I would definitely not find anything strange about someone recording their own children in a park or playground. I don’t buy the “Think of the children” play when there is already so much recording of children going on. (Search YouTube for ‘child playground’ to see just what has been posted, who knows how much has been filmed and not posted.)

While I would find it very strange to be on a date with someone that had their smart phone or camcorder in front of them, it wouldn’t be for privacy reasons. It’s more about the lack of attention it implies, on a date I expect both people to be focused on the other, and not on a phone, recording or not.

If were talking about a performance it depends a lot on they type of performance. For a loud flashy rock concert I could care less. For a play or a symphony or similar the guy that just can’t stop responding to text messages is just as distracting as some one recording. Again, not a privacy issue to me.

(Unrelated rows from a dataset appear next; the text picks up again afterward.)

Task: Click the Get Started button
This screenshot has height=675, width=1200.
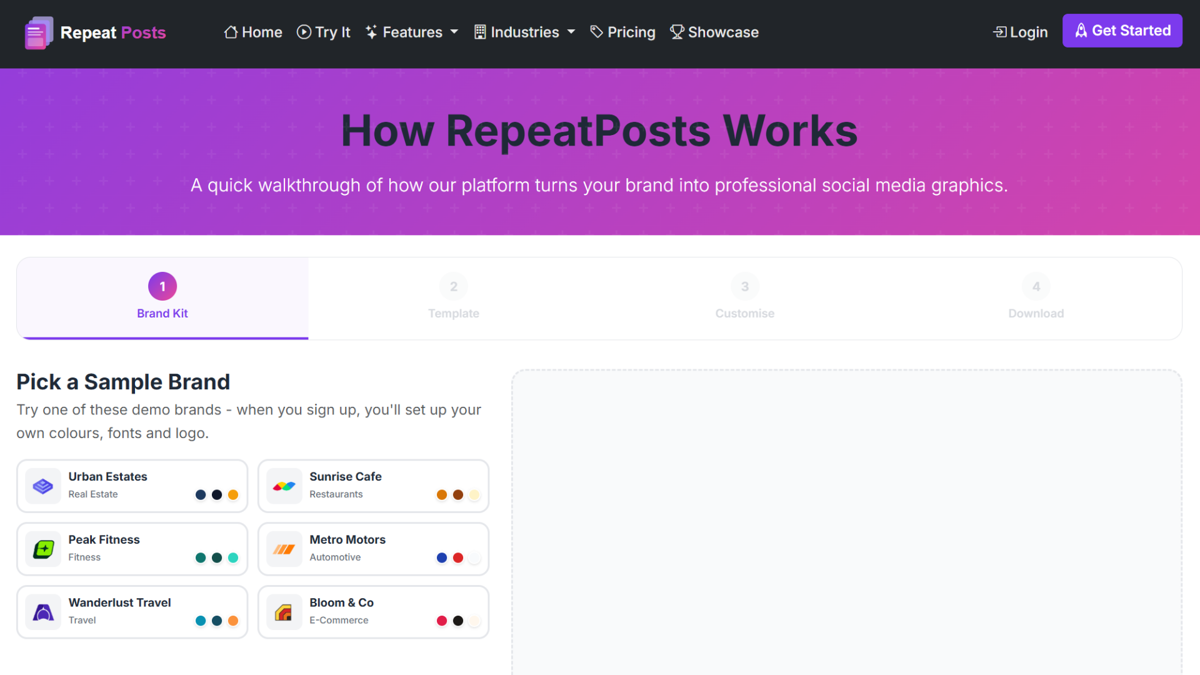Action: (1122, 30)
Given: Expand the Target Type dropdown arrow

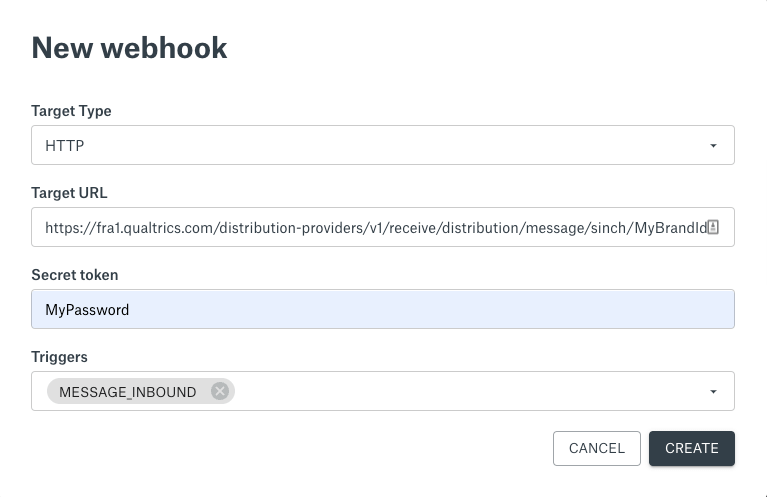Looking at the screenshot, I should pos(713,145).
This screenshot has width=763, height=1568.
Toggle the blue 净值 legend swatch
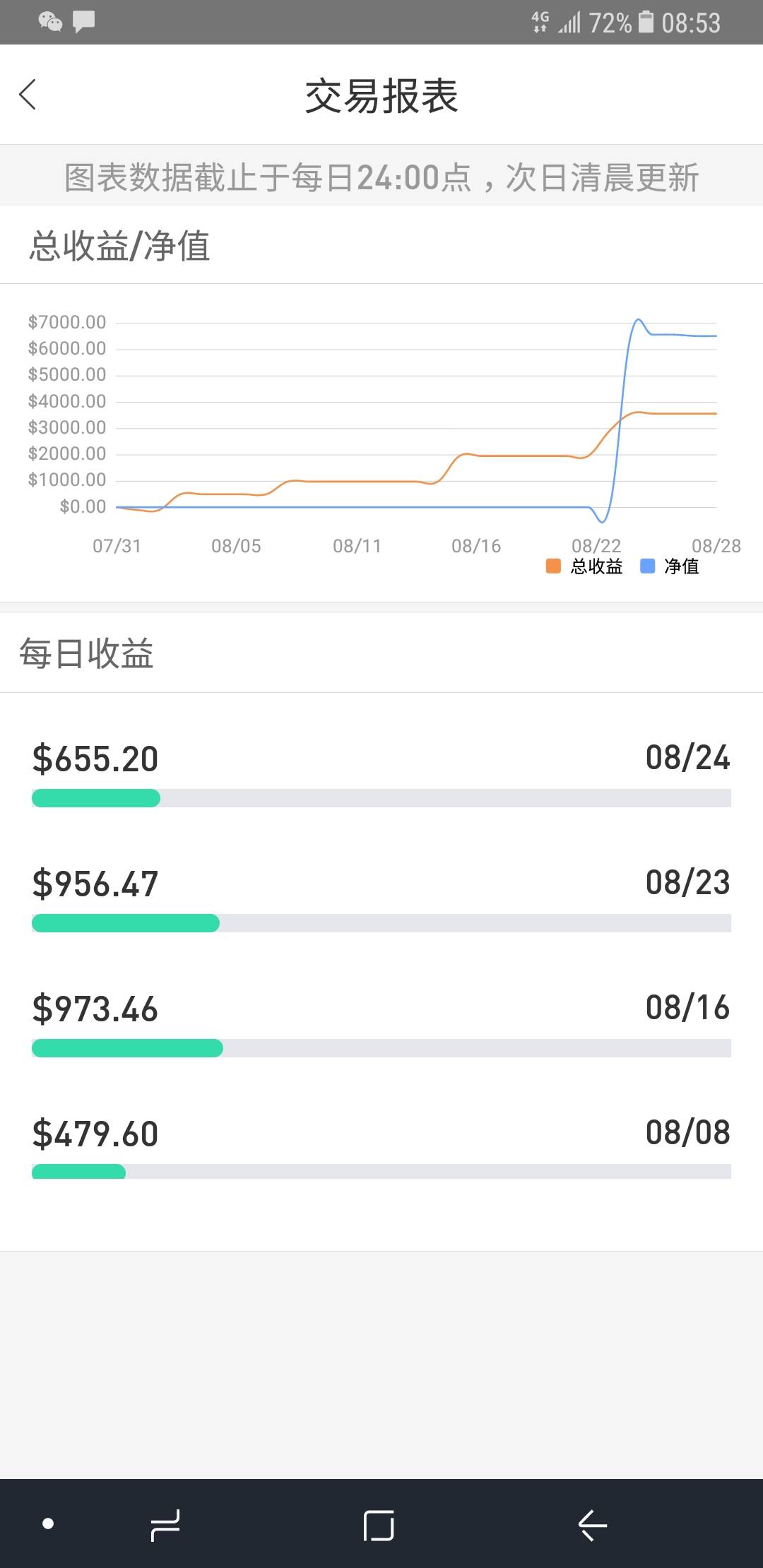(647, 566)
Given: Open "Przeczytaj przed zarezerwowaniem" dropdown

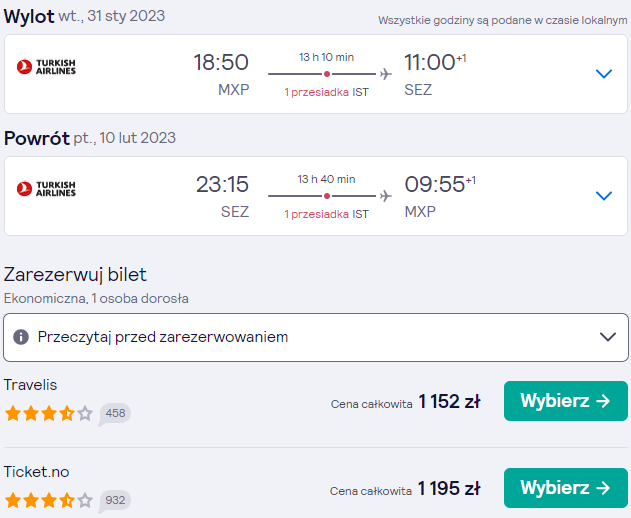Looking at the screenshot, I should [x=316, y=337].
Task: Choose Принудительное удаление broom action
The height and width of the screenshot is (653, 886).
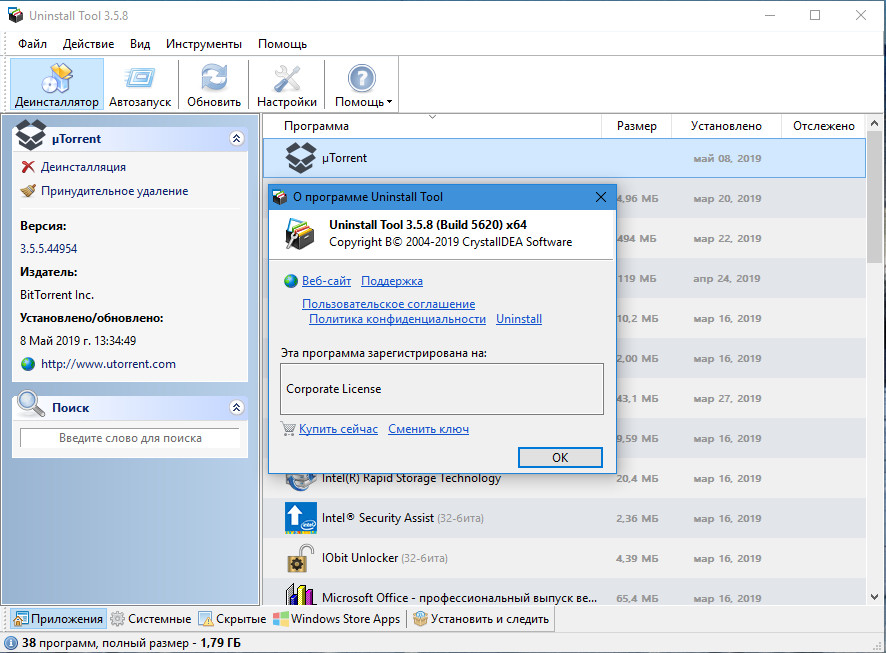Action: coord(114,191)
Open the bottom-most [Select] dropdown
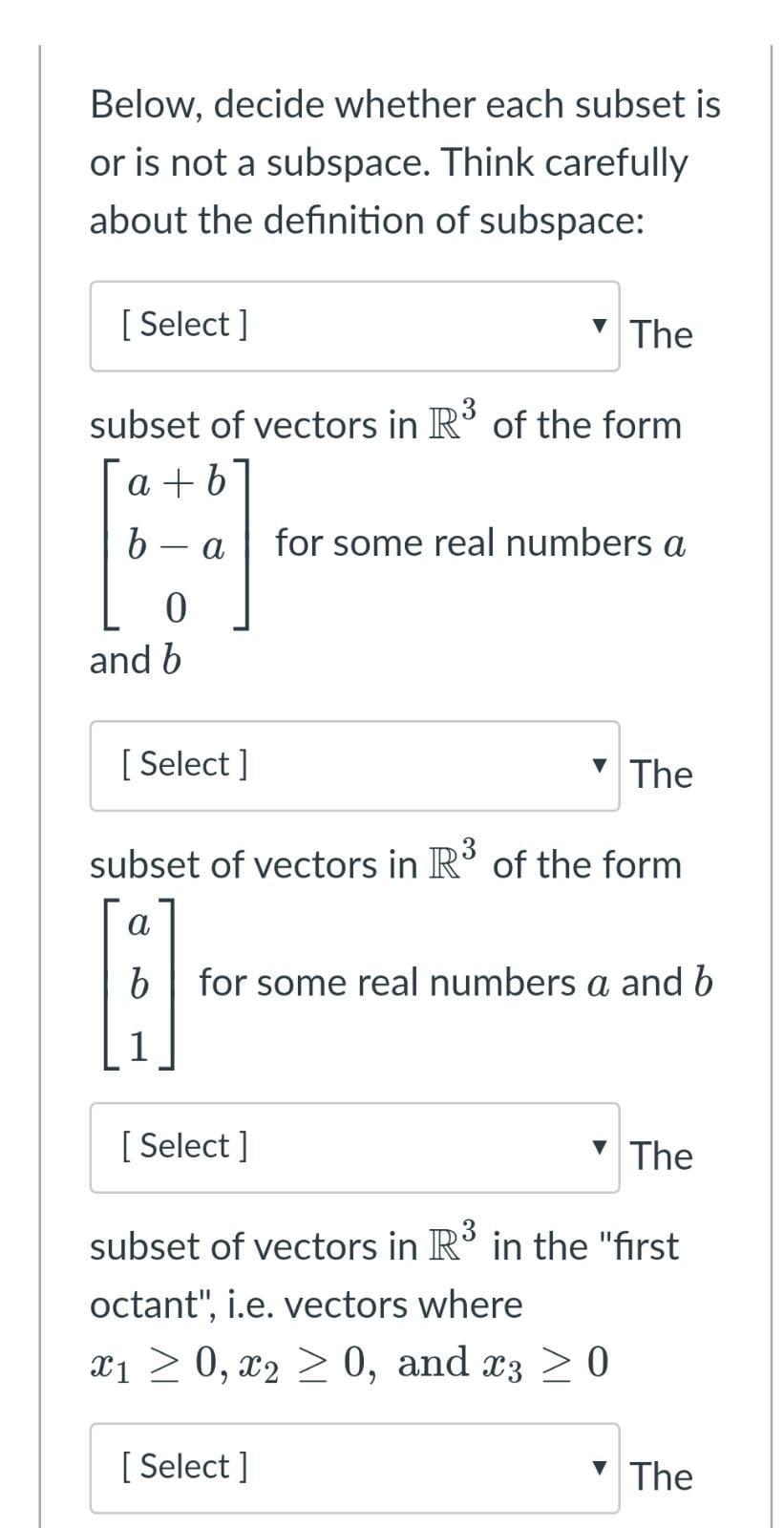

I keep failing to see what the ‘Google Glass’ problem is, in almost every case I hear as an objection it’s either a case where the social norms already tell us to put away the recording device, in which case I have no problem with society expecting that a Glass wearer would take them off. Or it’s a case where we already accept other equally invasive recording, but there is just something ‘weird’ about glass. Which is just a rehash of every notable tech advance for the last 50 years (or longer). Hey remember when we had laws that camera phones had to play a loud click sound as they took a picture, and there couldn’t be a way to turn it off? Yeah, now most smart phones in silent are perfectly happy to disable that click sound.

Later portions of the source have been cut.